Well, the first week is behind us and Viktor has come a long way to recovery. 

He was now gone 3 days without an accident in the house. (knock on wood) He is eating better and even seem to be putting on a little weight. I have a friend who makes and sells beef jerky, who gave me lots of scraps, that I boil and mix in with his kibble. He walks well on his leash. We had our "who's the boss" issues early on, but he is getting the idea now. He does well at his day care at Rosedale Kennel. Welcome to Rosedale Kennel 

There is still some work to do. He still freaks out when I get out of the car. I would like to be able to run into a store with a fight. He doesn't really care for the "milk-bone" type treats I got him... he carries them around, then hides them under his blanket, eating them later. 

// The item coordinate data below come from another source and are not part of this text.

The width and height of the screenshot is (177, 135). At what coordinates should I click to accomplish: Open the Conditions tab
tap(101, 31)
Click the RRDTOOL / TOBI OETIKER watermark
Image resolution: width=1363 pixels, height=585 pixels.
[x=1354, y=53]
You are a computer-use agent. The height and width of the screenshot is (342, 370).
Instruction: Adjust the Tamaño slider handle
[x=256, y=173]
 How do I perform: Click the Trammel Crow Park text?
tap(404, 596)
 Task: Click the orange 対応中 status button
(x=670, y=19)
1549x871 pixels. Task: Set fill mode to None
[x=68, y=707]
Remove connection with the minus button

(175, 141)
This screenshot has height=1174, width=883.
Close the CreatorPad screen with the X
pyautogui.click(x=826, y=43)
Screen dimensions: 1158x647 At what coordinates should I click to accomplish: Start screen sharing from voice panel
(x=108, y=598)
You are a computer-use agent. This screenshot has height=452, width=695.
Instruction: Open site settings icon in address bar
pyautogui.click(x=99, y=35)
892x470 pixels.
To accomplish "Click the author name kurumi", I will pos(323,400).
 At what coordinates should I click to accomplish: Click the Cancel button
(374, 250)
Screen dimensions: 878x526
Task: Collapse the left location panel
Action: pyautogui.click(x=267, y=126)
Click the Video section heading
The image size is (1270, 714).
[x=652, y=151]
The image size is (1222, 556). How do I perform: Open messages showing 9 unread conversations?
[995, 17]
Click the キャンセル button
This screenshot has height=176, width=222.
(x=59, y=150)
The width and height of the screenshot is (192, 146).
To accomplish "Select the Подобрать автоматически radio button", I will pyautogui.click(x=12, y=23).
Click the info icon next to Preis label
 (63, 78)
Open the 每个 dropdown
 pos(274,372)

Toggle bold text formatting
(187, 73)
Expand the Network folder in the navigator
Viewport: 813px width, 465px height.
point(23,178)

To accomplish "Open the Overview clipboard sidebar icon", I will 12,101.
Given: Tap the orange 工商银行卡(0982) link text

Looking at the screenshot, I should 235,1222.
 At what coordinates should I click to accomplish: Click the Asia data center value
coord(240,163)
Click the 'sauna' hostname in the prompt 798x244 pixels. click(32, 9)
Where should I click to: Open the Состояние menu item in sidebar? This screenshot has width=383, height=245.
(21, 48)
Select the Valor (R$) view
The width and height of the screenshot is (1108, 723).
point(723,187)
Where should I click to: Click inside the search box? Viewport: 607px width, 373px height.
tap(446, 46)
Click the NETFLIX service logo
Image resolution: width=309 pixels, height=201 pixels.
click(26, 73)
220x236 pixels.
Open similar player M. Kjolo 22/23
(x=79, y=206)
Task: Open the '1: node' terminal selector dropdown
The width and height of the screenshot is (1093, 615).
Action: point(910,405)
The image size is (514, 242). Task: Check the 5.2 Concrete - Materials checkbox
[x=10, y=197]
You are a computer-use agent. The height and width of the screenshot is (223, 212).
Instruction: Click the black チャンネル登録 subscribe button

The thing I want to work on the most though is: he doesn't know how to "play". I guess his abusive owner never did this with him. You throw a ball and he just looks at you. It takes a lot just to get him to run around. 

Anyway, thanks for reading.


----------



## StryderPup (May 16, 2009)

Thank you for rescuing him. It sounds as though you have come a LONG way in such a short amount of time. Keep on truckin!!


----------



## GSKnight (Oct 18, 2011)

I took him to the dog park, but there was already another dog, so we walked at a park trial instead. He really seems to have a strong prey drive. He visually "targets" birds, rabbits, dear, dogs... We do agree on one thing though, girls with a pony tail under a ball cap are hot!!! LOL!!! (he likes women better than man on first meeting them)


----------



## GSKnight (Oct 18, 2011)

I jinxed myself with the housebreaking comment


----------



## GSKnight (Oct 18, 2011)

*post-adoption check-up*

Viktor had his post-adoption check-up (and the first time at the vet for us) last night.

All is well. He has gained 8 lbs in the last two weeks and is starting to not look like a skeleton. A booster shot and 6 months of worm pills and we were good to go.


----------



## Daisy&Lucky's Mom (Apr 24, 2011)

Thanks for rescuing him! Glad he is doing ok.


----------